Puis elle a posé une question à son équipe : « Avez-vous déjà enterré un corps ?

Plusieurs personnes ont éclaté de rire – jusqu’à ce qu’elles réalisent qu’elle était sérieuse.

C’est un rituel réalisé à la fin de la plupart des formations Body Farm. Meadows Jantz avait un cadavre en partie décomposé en attente, enveloppé dans une bâche, prêt à être placé dans une fausse tombe.

Les Mexicains l’ont enterré sous un chèvrefeuille stérile avec quelques éléments de preuve. « Mettez-en une autre chaussure ! » l’un a crié.

Au printemps, le chèvrefeuille fleurirait de fleurs blanches. À la fin de l’été, il deviendrait rouge foncé. Après plusieurs saisons, le corps ne deviendrait plus que des os – des indices à déterrer pour les autres étudiants.

Cet après-midi-là, lors d’une cérémonie de remise des diplômes à l’hôtel, le directeur a remercié les étudiants en leur disant : « J’ai l’impression que nous avons tout autant appris de vous.

Chacun a reçu un petit sac rempli de truelles, de brosses et d’autres outils du métier – des articles qui sont rares chez eux.

Souvent, les enquêteurs médico-légaux mexicains doivent acheter eux-mêmes des fournitures parce que leurs départements sont tellement sous-financés. Parfois, les outils sont achetés par des collectifs locaux de familles à la recherche de leurs proches.

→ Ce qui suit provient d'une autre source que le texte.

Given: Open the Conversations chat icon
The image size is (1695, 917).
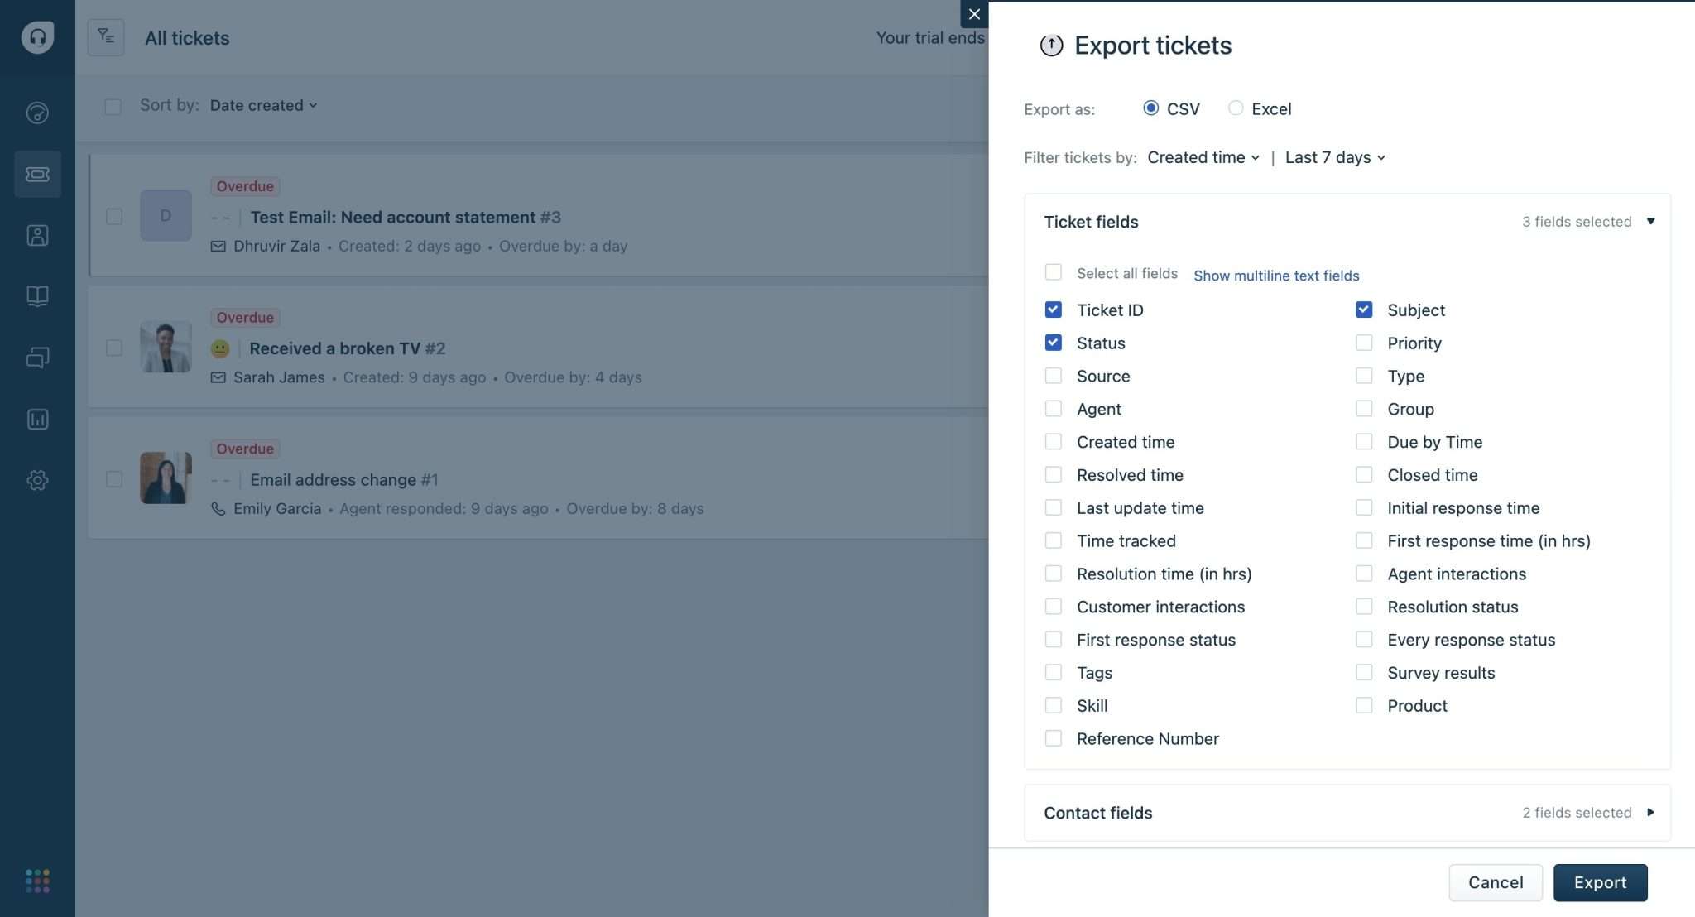Looking at the screenshot, I should 38,357.

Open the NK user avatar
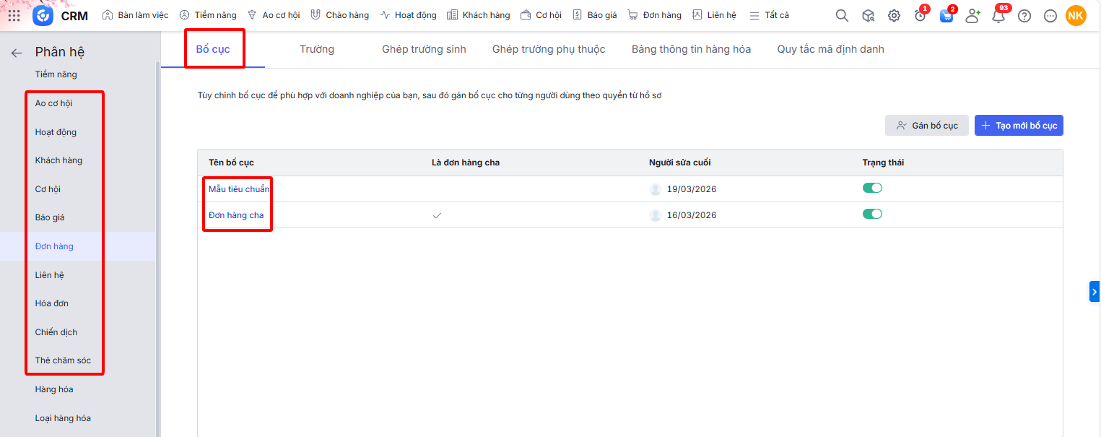click(x=1076, y=15)
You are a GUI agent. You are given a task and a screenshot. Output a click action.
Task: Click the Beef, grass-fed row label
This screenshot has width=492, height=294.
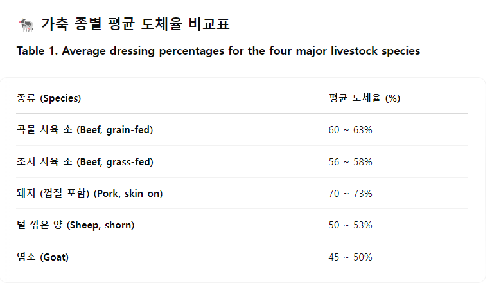click(x=85, y=162)
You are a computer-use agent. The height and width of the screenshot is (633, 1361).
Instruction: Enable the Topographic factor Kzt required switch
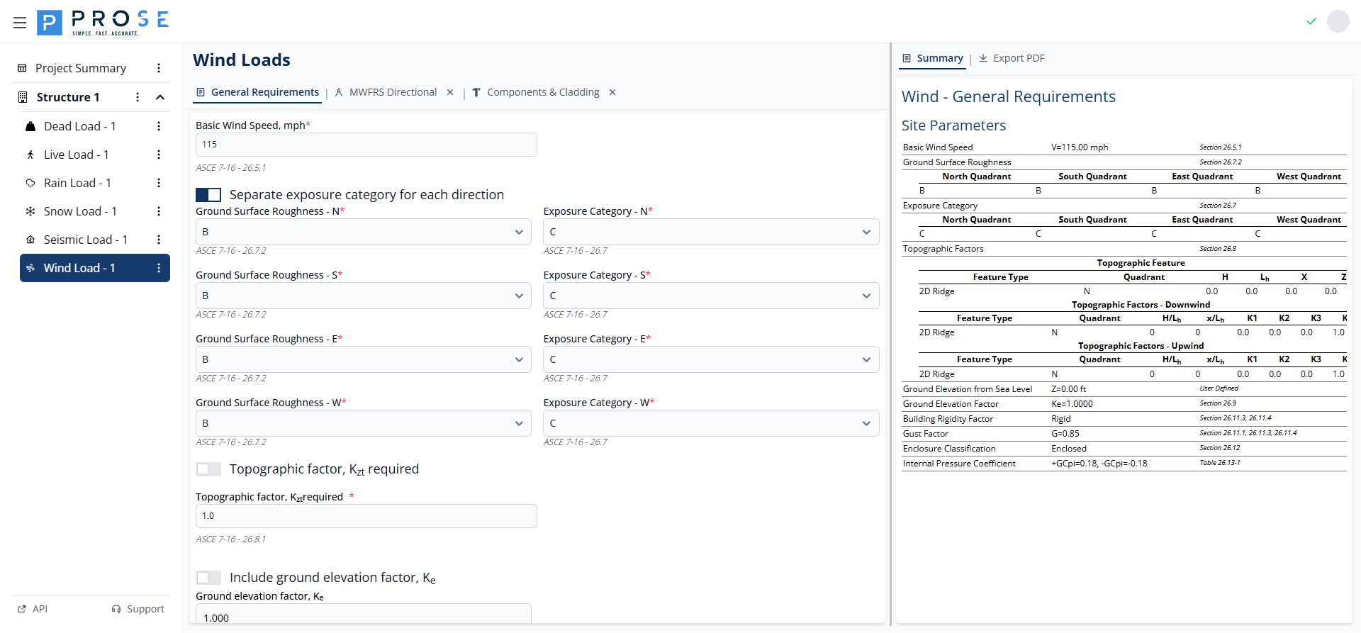[208, 469]
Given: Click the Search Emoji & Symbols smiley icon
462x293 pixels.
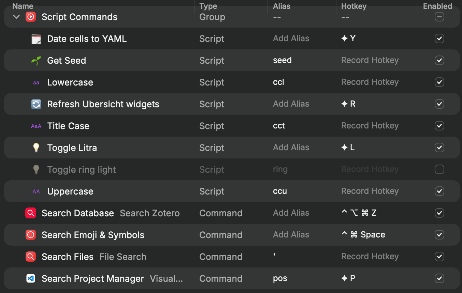Looking at the screenshot, I should click(31, 235).
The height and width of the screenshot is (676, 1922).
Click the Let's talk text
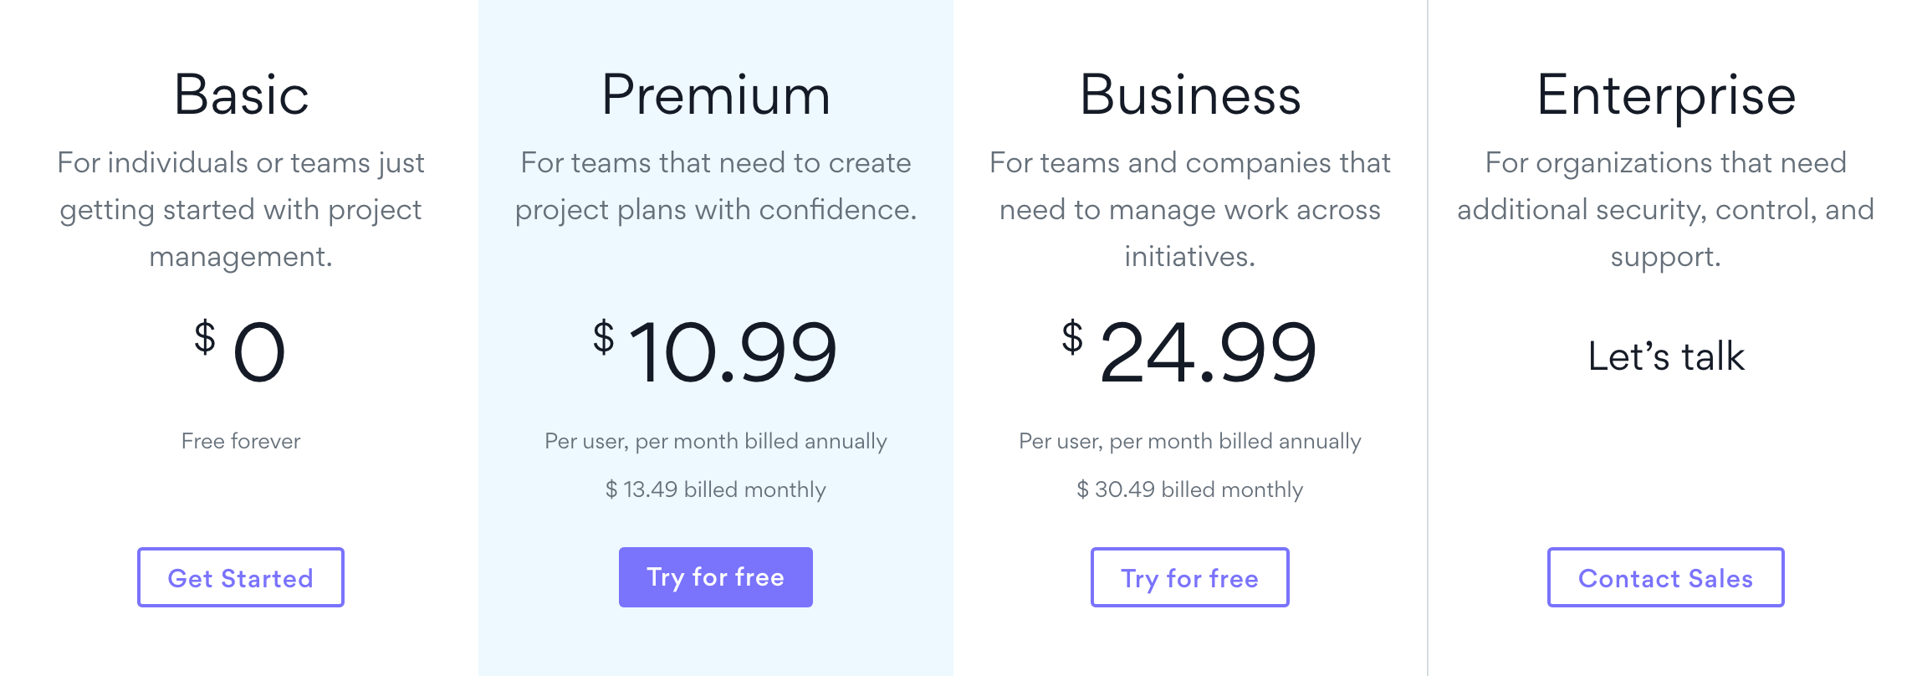coord(1666,356)
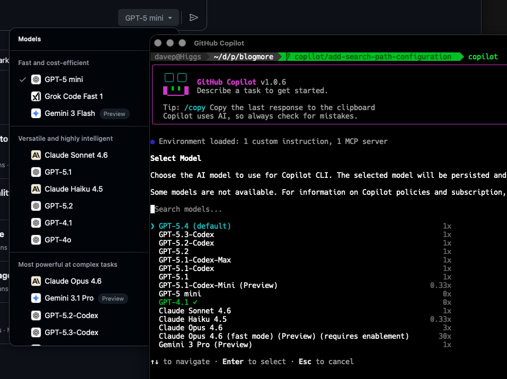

Les collectifs, qui alertent les autorités sur l’emplacement d’éventuelles tombes, veillent souvent pendant les fouilles, priant à haute voix pour que leurs fils ou leurs filles soient retrouvés même s’ils redoutent une telle issue. Il n’est pas rare que les enquêteurs travaillent au son des lamentations des mères.

“C’est très douloureux”, a déclaré Montes. « Mais je fais ce travail pour aider les gens à rentrer chez eux. »

Comment gérer ces émotions n’est pas quelque chose enseigné à la ferme du corps.

Cecilia Sanchez du bureau de Mexico du Times a contribué à ce rapport.